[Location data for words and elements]
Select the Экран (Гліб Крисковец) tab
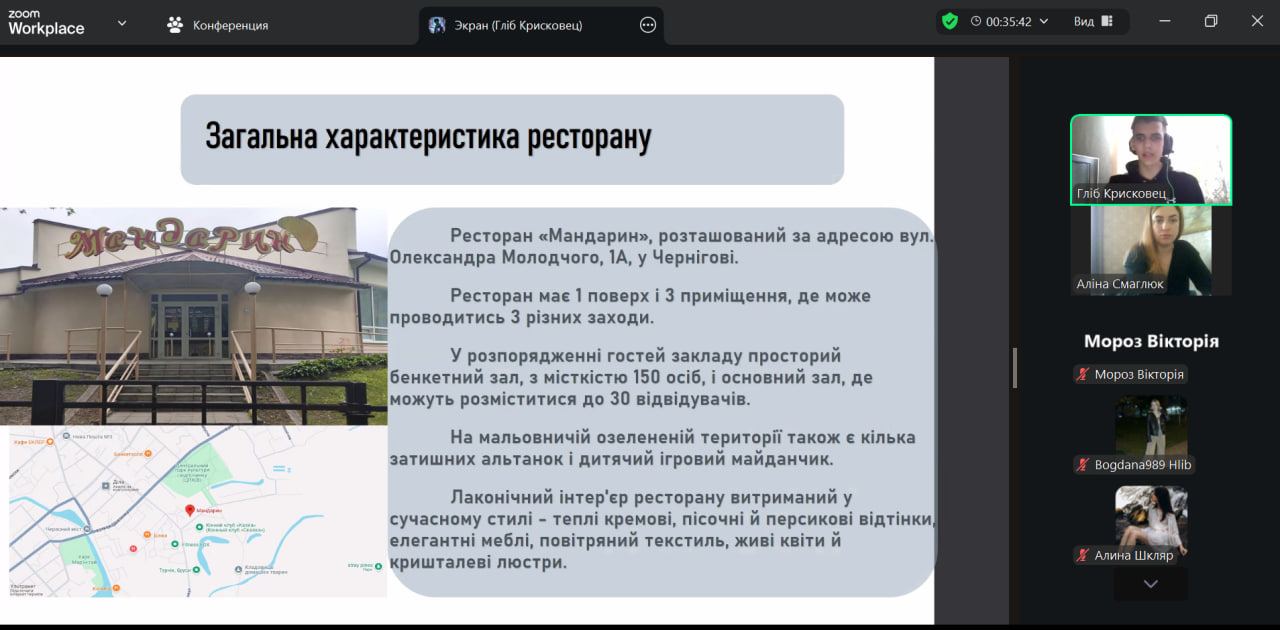The height and width of the screenshot is (630, 1280). [518, 25]
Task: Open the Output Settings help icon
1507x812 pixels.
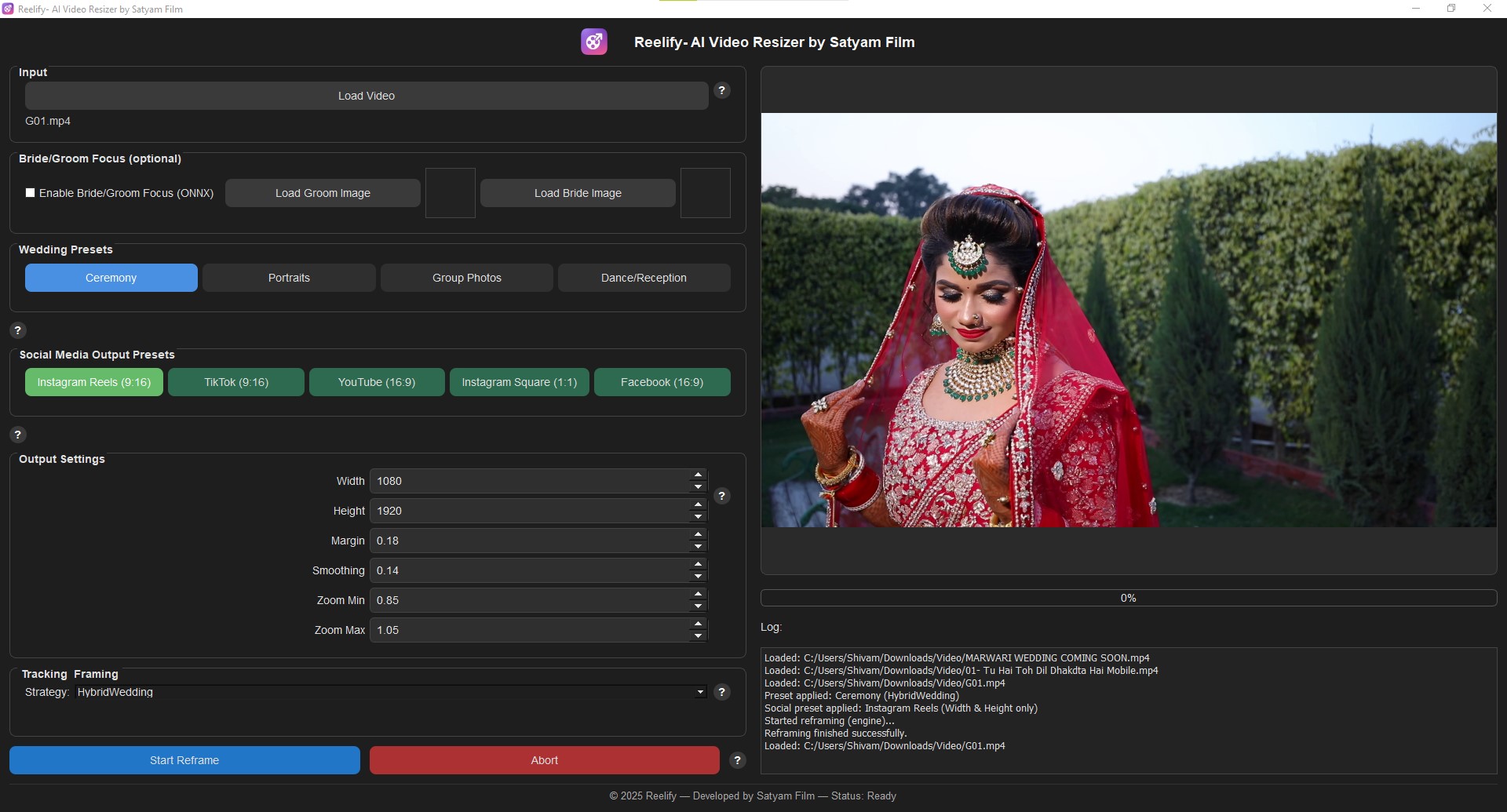Action: point(721,496)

▶ _SET EXERCISE_
Repeat the entries above word for word, without the pictures.

▶ _FULL ANSWER_
Select the Экран (Гліб Крисковец) tab
The height and width of the screenshot is (630, 1280). [518, 25]
Task: Open the Output Settings help icon
1507x812 pixels.
Action: point(721,496)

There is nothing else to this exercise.